ESQUIMALT, B.C. — Before embarking upon their regular walk along the beach, Anita Coleman dressed her rescue dog in denim.
“I sewed on the flames and the dragon,” Anita says, pointing to the embroidered images on the back of her canine’s coat, before molding the hair on his head into a Mohawk. “So he looks like a tough little dude!”
Like her pup’s name is Bean, but looks nothing like one, Anita is searching for things on the beach that seem like something else.
“Noses, heads, ears,” Anita laughs while picking up sea glass, and rusty hardware. “You never know what you’re going to find.”
To appreciate her perspective, we need to go back to when her younger self drove from her home in Quebec to new adventures in California.
“I really wasn’t focused on a career,” Anita says. “I was just travelling, just living life.”
While she was working odd jobs from painting houses to selling produce, what Anita really wanted to do was draw.

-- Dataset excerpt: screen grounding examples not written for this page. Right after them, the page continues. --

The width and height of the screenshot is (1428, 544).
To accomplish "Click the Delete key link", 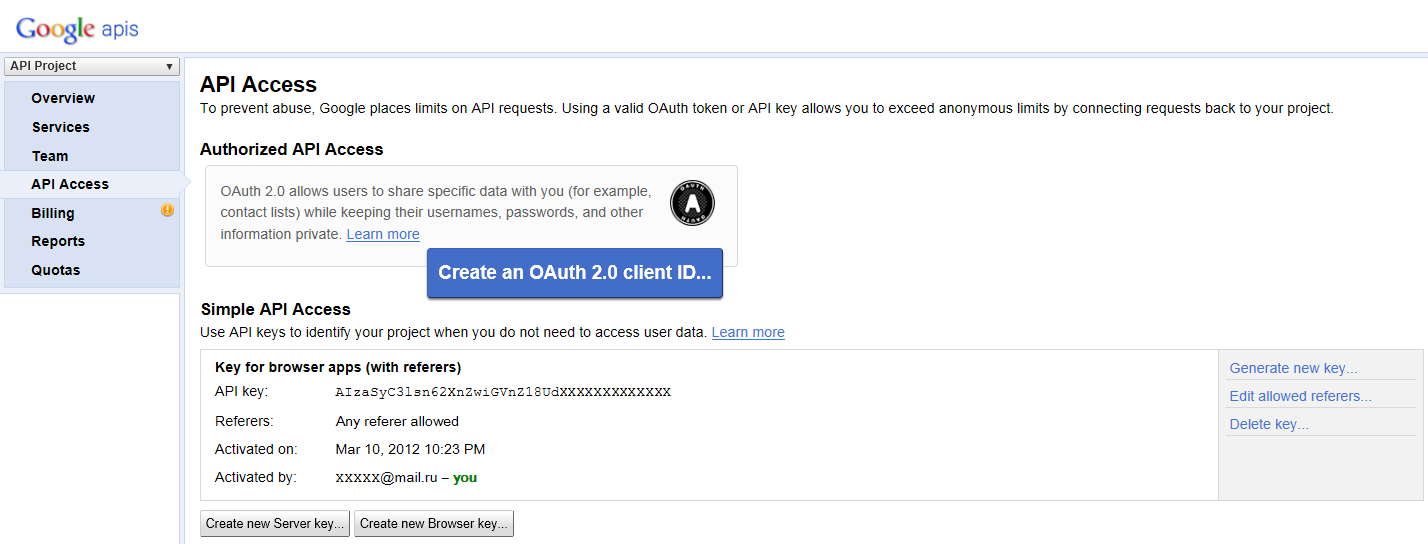I will click(1269, 424).
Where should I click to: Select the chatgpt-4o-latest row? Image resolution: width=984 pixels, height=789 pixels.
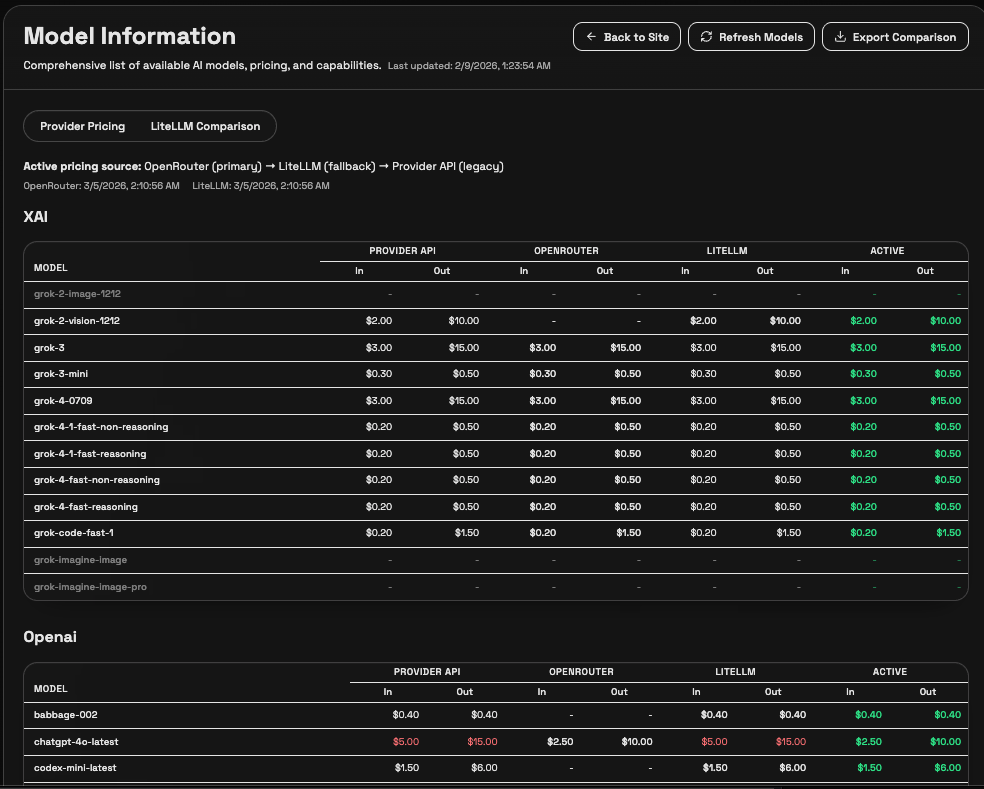coord(200,741)
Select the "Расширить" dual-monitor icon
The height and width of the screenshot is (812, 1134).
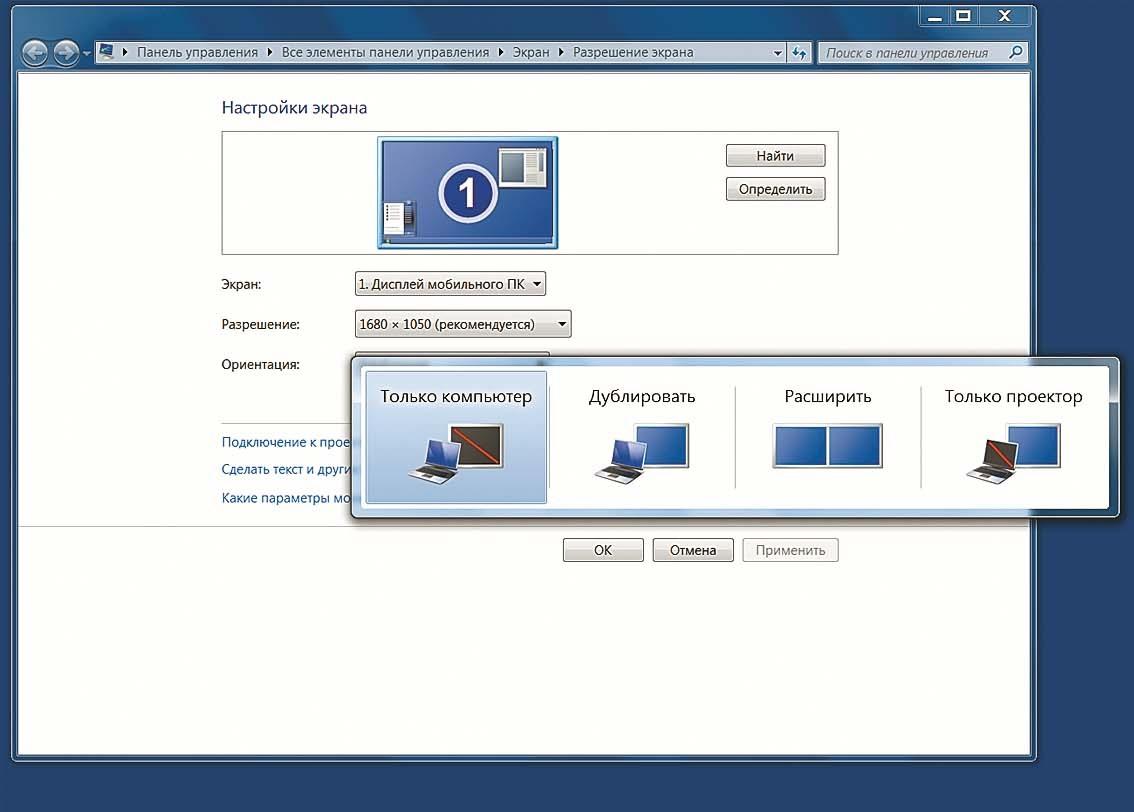point(828,446)
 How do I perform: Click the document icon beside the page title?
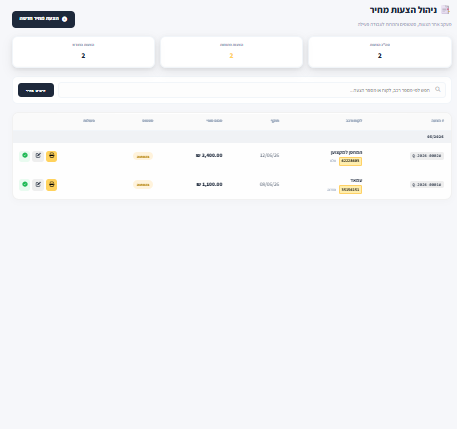(x=445, y=10)
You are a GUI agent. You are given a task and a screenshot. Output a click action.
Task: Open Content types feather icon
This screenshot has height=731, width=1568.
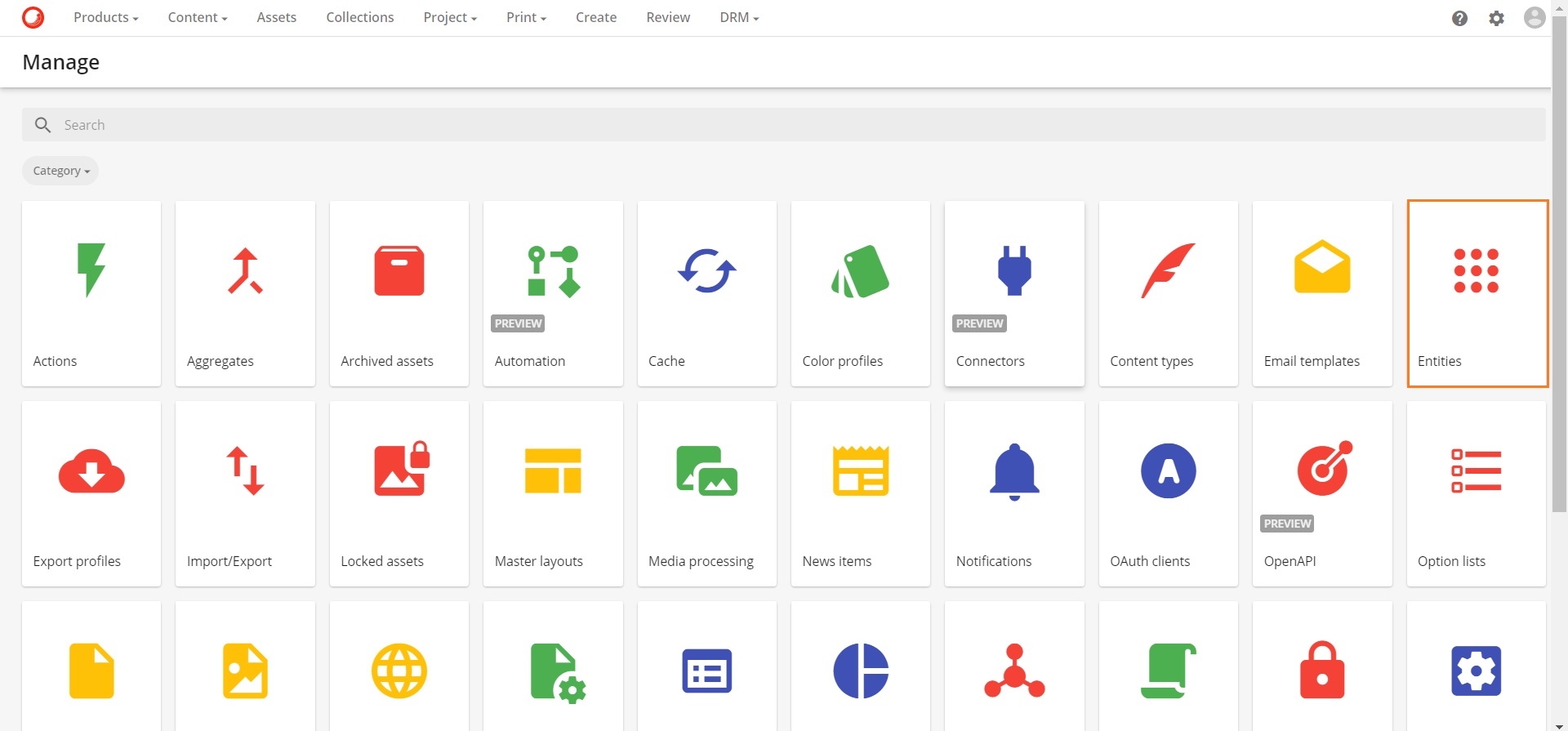(x=1168, y=270)
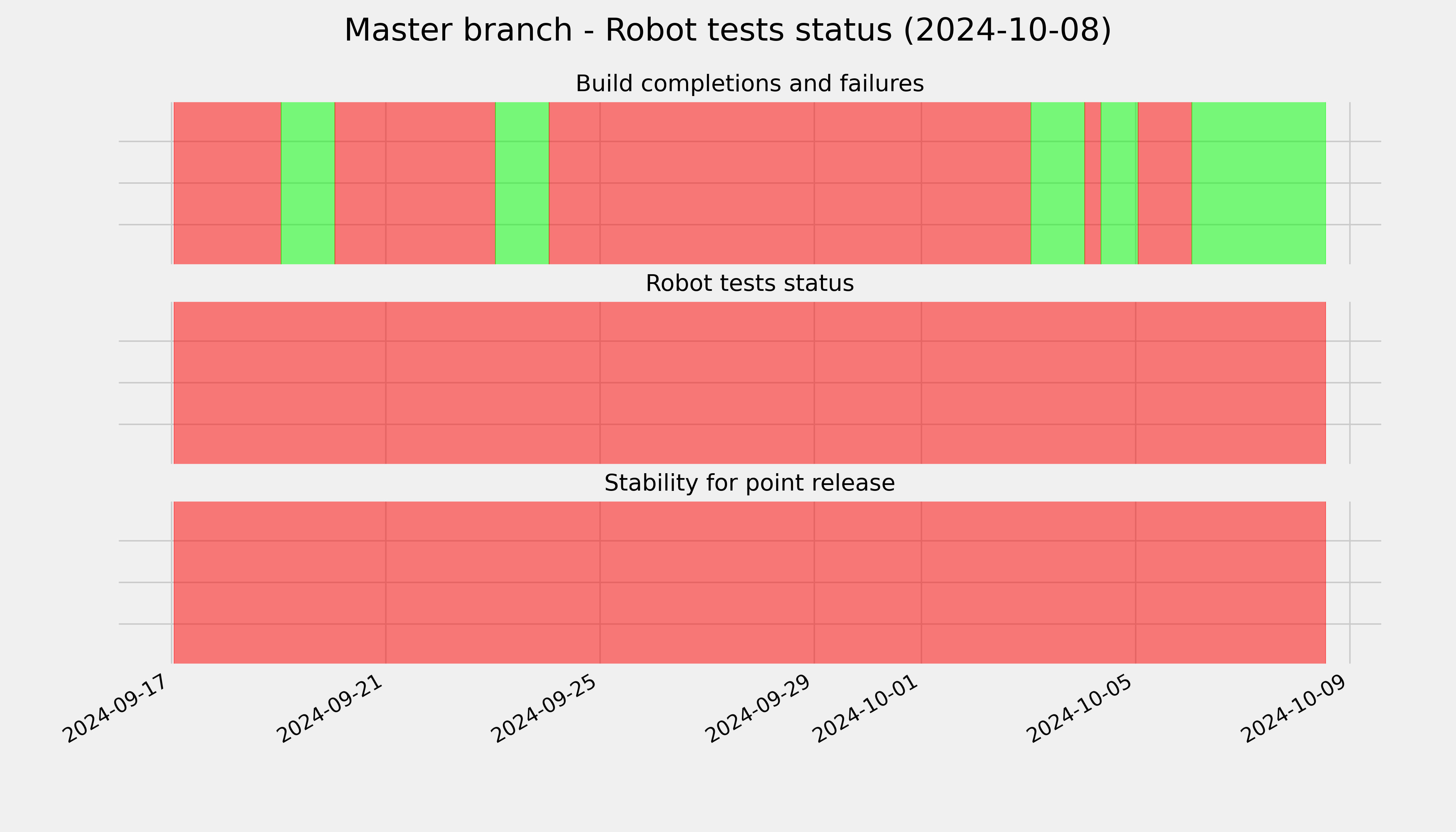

So the single mom sent some of her sketches to Hallmark Cards and got hired.
“I just started dancing around the kitchen with my son,” Anita recalls with a laugh. “Singing, ‘We’re in the money!’”
Anita spent the next 30 years as a professional artist, illustrating countless thousand humorous greeting cards.
“This one shows two old ladies having lunch,” Anita says, laughing at one of her cards depicting a woman pulling out her dentures to show her friend. “She says, ‘Do I have anything in my teeth?”
During her career, Anita learned to be inspired by quietly observing even the most mundane of moments every day.
“Even if you’re not feeling great, you still have to produce something humorous,” Anita says. “You’re a professional.”
Now Anita is a master at the art of seeing the positive possibilities in everything.
“This hinge could make good wings,” Anita smiles, unfolding a rusty hinge she found on a beach.
And now that Anita has retired from drawing two-dimensional characters on cards, she’s focused on constructing 3D ones, from the random things she finds on beaches and at thrift stores.
“Some people like shopping for shoes,” Anita laughs. “I like shopping for junk.”
And then she’ll transforming that that junk into a colourful character playing in a junk band, or attaching all sorts of bits and pieces on to hand-painted driftwood, to create a whole cast of whimsical critters. You can see some of them on her website.
Dozens of Anita’s sculptures are displayed around her home. But despite many offers, she’s never considered selling them.
“They’re my family and friends,” she smiles. “I like having them around. Their presence comforts me.”
And perhaps they remind the rest of us, that if we take the time to observe the world around us, we just might find every element we need to turn the ordinary into something extraordinary.